The borrower disagreed and pointed to Endorsement 12, "Special Broad Form Homeowners Coverage," which provided coverage to "You and residents of your household," defined the insured property as the "residence premises" (the "one family dwelling where you reside"), and provided coverage for living expenses and personal liability. None of these could apply to a bank.
The majority concluded that the endorsement clearly established that the borrower was an intended beneficiary of the contract. "All of these provisions of this endorsement are meaningful only if the "Insured" and "you" referenced in the Definitions and Property Coverages of Endorsement #12 mean the homeowner of an owner-occupied property reported by Flagstaff [the lender] to Lexington [the insurer] on Lexington's reporting forms as having force placed Homeowners Coverage and if the Homeowners Coverage part of the Policy is interpreted as directly insuring the homeowner against loss to property, both real and personal, as well as insuring him against personal liability and certain other personal losses, such as loss of use of the property and additional living expenses." Alvarado at 35-36. "We conclude ... that the additional coverage in Endorsement #12 for which the homeowner is forced to pay additional premiums "ha[s] no purpose whatever" and is meaningless unless the "Special Broad Form Homeowners Coverage" was intended by Lexington, the insurer of the property, and Flagstaff, the mortgagee, to directly benefit the mortgagors and homeowners of the properties specifically described ... on Lexington's reporting forms, including Alvarado." Id. at 41. Coverage practitioners will recognize the majority's decision as a simple application of one of the basic rules of coverage: contra proferentem - the policy will be construed against the one who drafted it.
The dissent rejected all that: "The borrower nonetheless is not a third-party beneficiary to [the force placed policy]: he is neither named as an additional insured nor expressly contemplated to be a beneficiary under it, as defined by its terms—most particularly, its liability limits. To rely on provisions that provide homeowner-types of coverage to conclude that the borrower is insured for these homeowner risks would provide more insurance coverage to the borrower than it does to the named-insured lender, whose coverage is limited to losses in which the lender has "a mortgage or ownership interest." But it is axiomatic that a third-party beneficiary cannot claim more rights under the contract than that of the first-party rights it relies on for enforcement." Alvarado (Bland, J., dissenting) at 11.
We take two lessons from Alvarado. First, it teaches that force placed policies may provide more coverage than a lender or insurer will later argue they anticipated. Policyholders in the unfortunate position of being subject to force placed coverage should not relinquish this possible source of coverage without closely examining the force placed policy for which they are being billed.

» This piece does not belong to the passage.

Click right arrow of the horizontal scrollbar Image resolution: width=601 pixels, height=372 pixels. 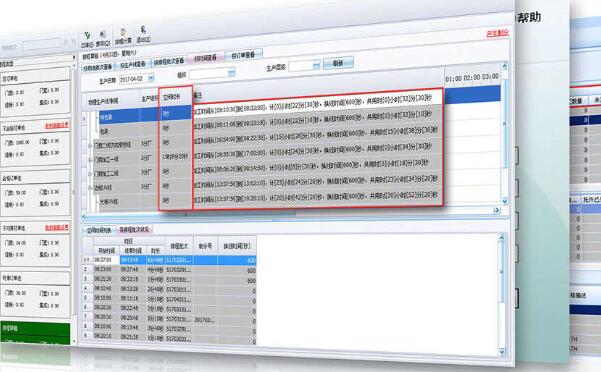pyautogui.click(x=497, y=210)
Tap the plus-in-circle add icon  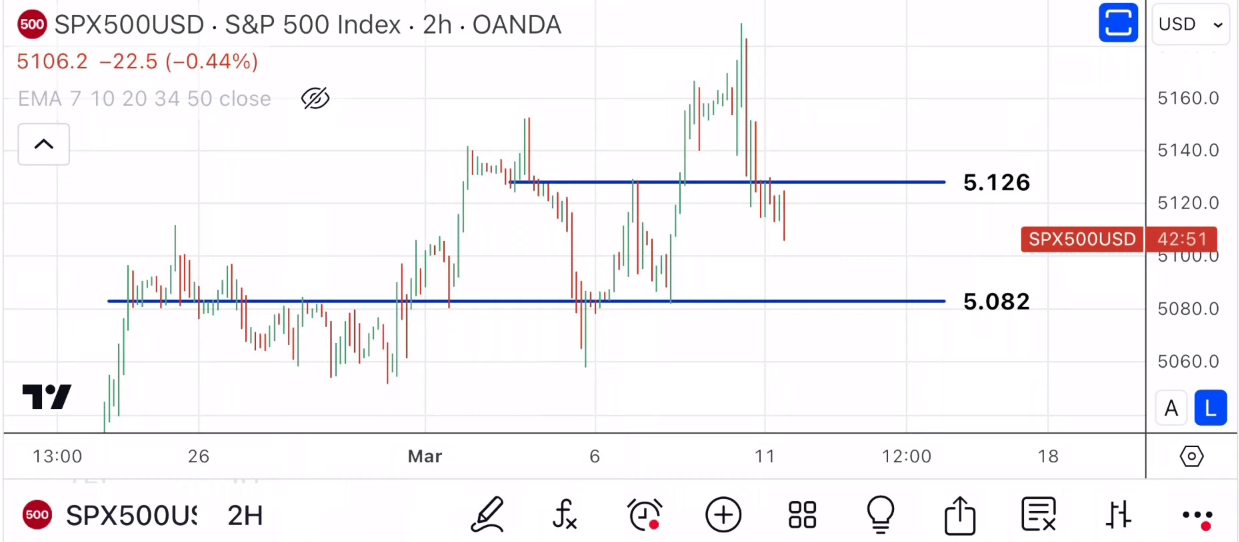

More importantly, however, is the need to recognize principles and considerations applicable in one situation, and to bring them to bear on new circumstances (such as those accompanying climate change). Lending institutions may be in the crosshairs as flood risks develop in the coming years and bank real estate portfolios are threatened. The numbers on which these portfolios were underwritten will no longer represent reality in that the risk of loss will be higher than anticipated. To protect themselves, banks may attempt to force place coverage. As Alvarado shows, however, the bank may come up short as the bank's borrower may have a claim on that protection.